Augustine, De Civitate Dei
People will not look towards posterity when they fail to reflect on past generations.
Edmund Burke, Reflections on the Revolution in France
A change in the weather is sufficient to recreate the world and ourselves.
Marcel Proust, La Recherche du Temps Perdu
Introduction
Take up weeping and wailing for the mountains,
and a lamentation for the pastures of the wilderness,
because they are laid waste so that no one passes through,
and the lowing of cattle is not heard; both the birds of the air and the animals have fled and are gone.
I will make Jerusalem a heap of ruins, a lair of jackals;
and I will make the cities of Judah a desolation without inhabitant.

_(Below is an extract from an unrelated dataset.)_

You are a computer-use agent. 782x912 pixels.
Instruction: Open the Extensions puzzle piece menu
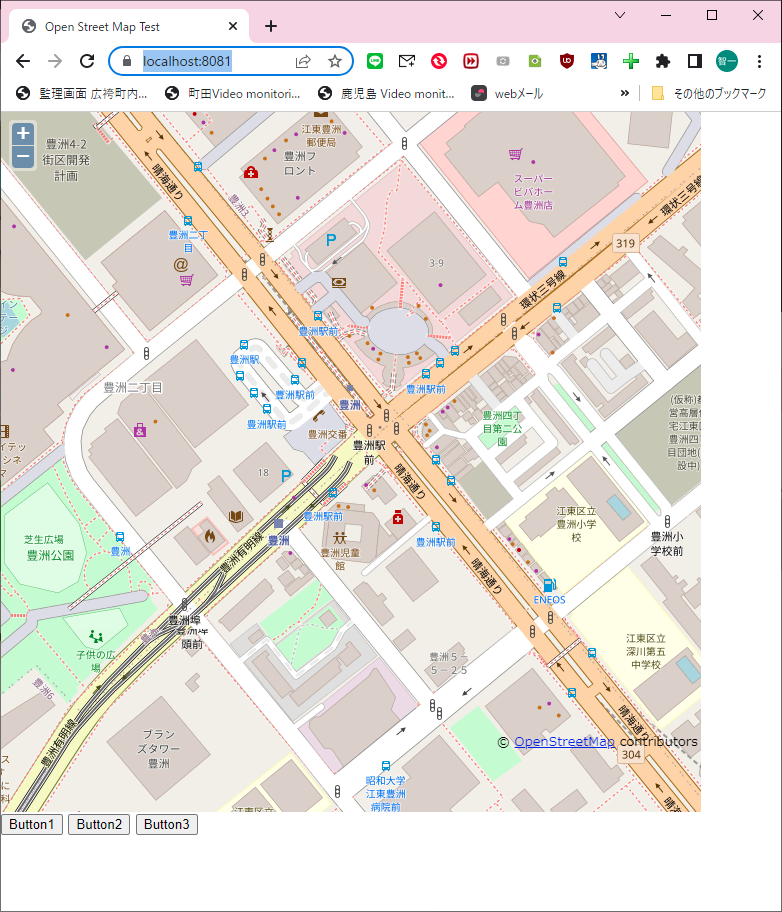pyautogui.click(x=662, y=61)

Who is the man so wise that he can understand this? To whom has the mouth of the Lord spoken, that he may declare it? Why is the land ruined and laid waste like a wilderness, so that no one passes through? And the Lord says: Because they have forsaken my law which I set before them, and have not obeyed my voice, or walked in accord with it, but have stubbornly followed their own hearts and have gone after the Baals, as their ancestors taught them.
Jeremiah 9:1014
The beautiful island of Tasmania is home to the last great eucalyptus rainforest in Australasia. The Eucalyptus Regnans is the earths tallest hardwood species and mature trees reach 90m into the air and are up to 20m in girth. The rich, moist forest floor and the tree canopy is home to thousands of species of insects, birds and small mammals and to numerous kinds of mosses, lichen and tree ferns, some of which, like Diksonia Antarctica, the Tasmanian tree fern, are unique to the island. Gunns, a large timber company, has been clear-cutting this rare forest for many years. In the next decade it plans to work its way through much of the rest of the island, in the teeth of strong local opposition, but with the support of the Australian government. Gunns clears 30 hectares of old growth rainforest a day to feed its woodchip and paper pulp factories, despite extensive local opposition. Pro-logging lobby groups, and Gunns itself, have considerable influence over the political process in Australia and receive far more media coverage than conservation groups. Those who publicly oppose logging do so at considerable risk: the homes and businesses of individuals who have spoken out against the wood chip industry in Tasmania have often been burned to the ground. Despite protests from Australian scientists, citizens and faith groups, the timber of this wondrous island is being turned into wood chip and paper pulp while the remaining forest once the big trees are harvested is burned to the ground with napalm and then replanted with a monocrop of eucalyptus trees. Around the tree nurseries the company plants blue carrots treated with a lethal toxin in the ground so that any small mammals that survive the burning of the forest are killed to prevent them eating the young trees.